In an order signed on 24th of August, the General Superintendence of the Administrative Council for Economic Defense recommended to the Municipal Court the condemnation of four companies, 17 individuals and one representative entity for the formation of a cartel in public tenders for the acquisition of orthotics, prostheses and special materials (OPME), in the segment of implantable cardiac stimulators and accessory items.

The investigation began in November 2015. Based on materials sent to CADE by the Ministry of Justice and Public Security, an administrative inquiry was launched to investigate the facts presented. It resulted in two different processes in the autarchy, including examining illegal conduct in the segment of implantable cardiac stimulators (implantable cardioverter defibrillator, resynchronizer and pacemaker) and accessory items (electrodes, sets of introducers and catheters). These products are used in the diagnosis and treatment of heart disease.

According to the Superintendence's opinion, the cartel would have affected competition and caused losses that go beyond the market environment and harmful effects to the public purse.
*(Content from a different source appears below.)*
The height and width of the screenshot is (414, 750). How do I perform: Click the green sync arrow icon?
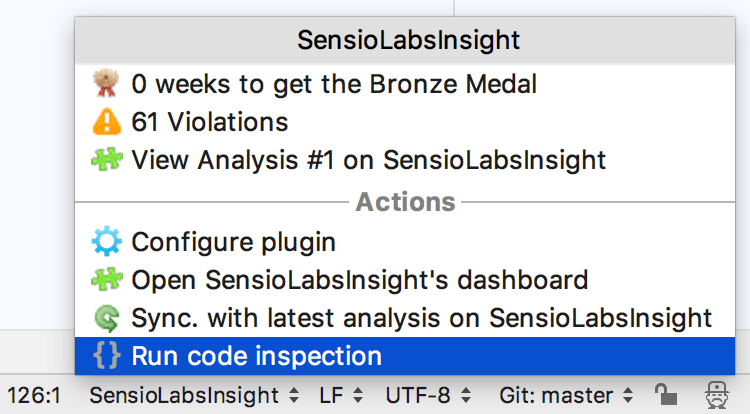(106, 318)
The illicit conduct, which involved companies that held the entire market share in this segment, may have resulted in fewer patients benefiting or even losing their lives, given the vital importance of the products sold.

According to the investigations, the cartel would have operated for more than a decade, between at least 2004 and 2015, based on the regular exchange of sensitive information from a competitive perspective and concerted actions to divide the market between competitors and direct bids. The opinion of the SG/CADE points out that the companies combined the details of the collusion mainly during meetings between their representatives.

Among the issues dealt with by the cartel participants, there are non-aggression agreements, spending on medical associations to benefit from the acquisition of their products, strategies to prevent the entry of new competitors in the market, in addition to monitoring mechanisms and retaliation against those who did not comply with what was agreed.

The case investigation included information presented in a partial leniency agreement signed between Medtronic and the General Superintendence. With the agreement of the antitrust agency, the company waived the confidentiality of the contract. In addition, the SG/CADE, with the support of the Federal Police, launched the 'Merchant of Venice' operation, with searches and seizures that gathered evidence that was used in the investigation of the case.

To identify evidence of collusion, in addition to traditional methods of gathering and analyzing information, algorithms for detecting behaviour patterns characteristic of cartels in bidding processes were used. The algorithms make up the investigation tool known as Brain, focused on investigating cartels in bidding and developed from 2015 onwards by the Superintendence.

The case now goes to trial by the Court of CADE, responsible for the final decision. If convicted, the represented companies may pay fines ranging from 0.1 to 20% of their gross sales in the year prior to the lawsuit's commencement.